Nash finished with 10 dimes and 16 points, but the Lakers lost anyway and reside in 11th place, which is trailer park territory for what was supposed to be a gilded, gated community group. We know Nash will pass, but will the Lakers woes?

Tuesday, January 8, 2013

Gee Wiz

They win against almost nobody, but when they do win it isn't against nobodies. The Wizards own the association's worst record by three-game margin, but two of their five total triumphs have been over last year's NBA Finals participants. When asked about the go-ahead possession that resulted in his game-winning jumper to defeat the Thunder Monday, Bradley Beal said, "I didn't know what I was going to do, to be honest." That's the way the rest of the league feels about Washington on a given night. The Wiz are just another D.C. organization operating with limited intelligence.


Today, Scott Skiles was canned by Milwaukee like Old Milwaukee, joining fellow coaches Mike Brown and Avery Johnson in an unemployment line that formed very early this season. Skiles took the team to the playoffs only once in four full years, losing in the first round. His record overall as a head coach is 443-433, but his record for being released mid-season is a perfect 3-0. The Bucks are currently an unsweet 16-16. Assistant Jim Boylan (no known relation to the sugar cane soda suppliers) takes over, so we suppose the club reached its Boylan point with Skiles.

Friday, January 4, 2013

The Antisocial Network

On the eleventh day of Christmas, my true love* gave to me: a high-speed internet connection (because who knows what the heck to do with turtle doves). Here's what we missed while we were without the worldwide web:

1. Santa stuffed a pink slip in Avery Johnson's stocking. Despite leading the Nets to a franchise-best 11-4 record to start the season, the coach was fired two days after Christmas. We think he was ho-ho-hosed.

2. Kevin Durant got thrown out of a game for the first time in his career. He was ejected like a copy of Thunderstruck from a DVD player. The difference being that Durant made it to 41 minutes, which is way longer than anyone who's seen his movie has.


3. Kobe Bryant created a Twitter account. His first message was: "The antisocial has become social." We're glad he joined. He'll need something to do once the playoffs roll around.

4. Stephen Jackson sprained his right ankle stumbling over a server on the Knicks sideline at MSG. The injury brought new meaning to the phrase "road trip." The waitress was allegedly taking the order of Mayor Michael Bloomberg.
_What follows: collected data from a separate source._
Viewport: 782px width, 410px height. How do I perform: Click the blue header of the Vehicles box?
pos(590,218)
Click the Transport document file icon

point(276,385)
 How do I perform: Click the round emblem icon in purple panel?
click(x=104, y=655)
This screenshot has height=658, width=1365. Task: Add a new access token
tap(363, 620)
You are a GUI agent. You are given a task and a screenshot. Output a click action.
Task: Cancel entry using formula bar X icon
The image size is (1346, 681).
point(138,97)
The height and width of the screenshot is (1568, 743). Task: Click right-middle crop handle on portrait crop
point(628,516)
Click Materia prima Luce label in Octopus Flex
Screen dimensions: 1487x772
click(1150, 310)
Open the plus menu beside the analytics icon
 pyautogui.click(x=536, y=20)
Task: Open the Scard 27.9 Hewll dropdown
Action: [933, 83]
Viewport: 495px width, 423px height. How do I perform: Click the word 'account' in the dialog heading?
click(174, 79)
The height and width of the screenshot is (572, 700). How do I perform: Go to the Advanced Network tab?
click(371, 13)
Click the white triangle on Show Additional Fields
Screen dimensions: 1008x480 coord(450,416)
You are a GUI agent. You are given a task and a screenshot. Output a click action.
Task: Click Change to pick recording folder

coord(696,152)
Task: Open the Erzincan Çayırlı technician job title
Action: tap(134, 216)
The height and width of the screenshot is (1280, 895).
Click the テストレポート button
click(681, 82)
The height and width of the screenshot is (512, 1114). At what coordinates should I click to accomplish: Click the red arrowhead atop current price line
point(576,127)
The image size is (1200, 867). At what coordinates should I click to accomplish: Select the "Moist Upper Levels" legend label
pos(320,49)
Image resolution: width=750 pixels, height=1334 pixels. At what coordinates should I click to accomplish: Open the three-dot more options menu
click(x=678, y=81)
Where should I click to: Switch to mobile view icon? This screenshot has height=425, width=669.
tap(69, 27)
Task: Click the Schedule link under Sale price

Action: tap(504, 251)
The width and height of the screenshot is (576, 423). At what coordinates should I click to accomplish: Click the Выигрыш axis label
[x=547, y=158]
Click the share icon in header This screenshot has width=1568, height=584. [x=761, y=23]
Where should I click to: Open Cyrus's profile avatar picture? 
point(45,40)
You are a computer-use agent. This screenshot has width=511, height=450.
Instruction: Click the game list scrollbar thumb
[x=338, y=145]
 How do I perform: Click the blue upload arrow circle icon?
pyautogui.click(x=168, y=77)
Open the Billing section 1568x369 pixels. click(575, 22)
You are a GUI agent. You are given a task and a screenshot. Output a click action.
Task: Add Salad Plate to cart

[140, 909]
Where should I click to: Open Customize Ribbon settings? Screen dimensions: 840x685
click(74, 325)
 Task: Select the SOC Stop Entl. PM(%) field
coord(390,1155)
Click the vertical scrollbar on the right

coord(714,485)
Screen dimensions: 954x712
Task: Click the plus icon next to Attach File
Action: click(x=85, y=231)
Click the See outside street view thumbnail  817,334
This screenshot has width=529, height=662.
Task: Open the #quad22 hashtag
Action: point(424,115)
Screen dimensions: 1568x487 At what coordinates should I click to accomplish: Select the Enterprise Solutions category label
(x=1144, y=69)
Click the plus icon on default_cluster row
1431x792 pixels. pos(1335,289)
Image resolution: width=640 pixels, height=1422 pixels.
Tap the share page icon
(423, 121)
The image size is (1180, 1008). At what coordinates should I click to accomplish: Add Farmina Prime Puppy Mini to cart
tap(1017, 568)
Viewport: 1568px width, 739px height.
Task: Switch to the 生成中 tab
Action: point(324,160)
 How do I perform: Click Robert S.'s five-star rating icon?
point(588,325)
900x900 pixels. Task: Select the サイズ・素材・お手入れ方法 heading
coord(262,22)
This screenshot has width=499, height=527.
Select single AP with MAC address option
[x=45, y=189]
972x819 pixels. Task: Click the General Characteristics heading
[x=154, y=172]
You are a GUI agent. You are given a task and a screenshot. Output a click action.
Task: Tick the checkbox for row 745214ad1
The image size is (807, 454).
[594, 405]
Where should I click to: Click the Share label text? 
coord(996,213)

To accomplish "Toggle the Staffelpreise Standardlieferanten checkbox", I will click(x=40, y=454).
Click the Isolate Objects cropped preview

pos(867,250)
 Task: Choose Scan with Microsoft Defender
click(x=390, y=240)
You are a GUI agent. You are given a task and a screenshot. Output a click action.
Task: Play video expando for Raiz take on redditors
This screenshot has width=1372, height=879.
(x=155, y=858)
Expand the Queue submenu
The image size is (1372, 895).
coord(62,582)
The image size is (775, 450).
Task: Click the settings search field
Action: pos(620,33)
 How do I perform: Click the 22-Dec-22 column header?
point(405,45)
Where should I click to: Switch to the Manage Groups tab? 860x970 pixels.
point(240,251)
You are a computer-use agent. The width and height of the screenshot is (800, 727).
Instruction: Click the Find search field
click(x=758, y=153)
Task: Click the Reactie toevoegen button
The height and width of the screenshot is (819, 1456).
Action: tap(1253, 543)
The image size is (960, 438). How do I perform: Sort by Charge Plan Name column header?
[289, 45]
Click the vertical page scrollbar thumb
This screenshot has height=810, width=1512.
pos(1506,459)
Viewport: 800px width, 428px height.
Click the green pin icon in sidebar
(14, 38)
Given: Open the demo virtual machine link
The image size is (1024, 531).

We're guessing he didn't order a large soda.

5. Returning from surgery on his left knee that has caused him to miss the first two months of the season, Amar'e Stoudemire has a lot to learn from his new head coach. "I've never been taught defense in my whole career," the 11-year veteran said. Good thing high schoolers can't go straight to the pros like Stoudemire anymore - they need a year to take classes. We'll start preparing course materials for "Introduction to Zone^" and "Man-to-Man 101."


*and by "true love" we mean 'cutthroat cable company.'


^Rule #1: Don't zone out while studying.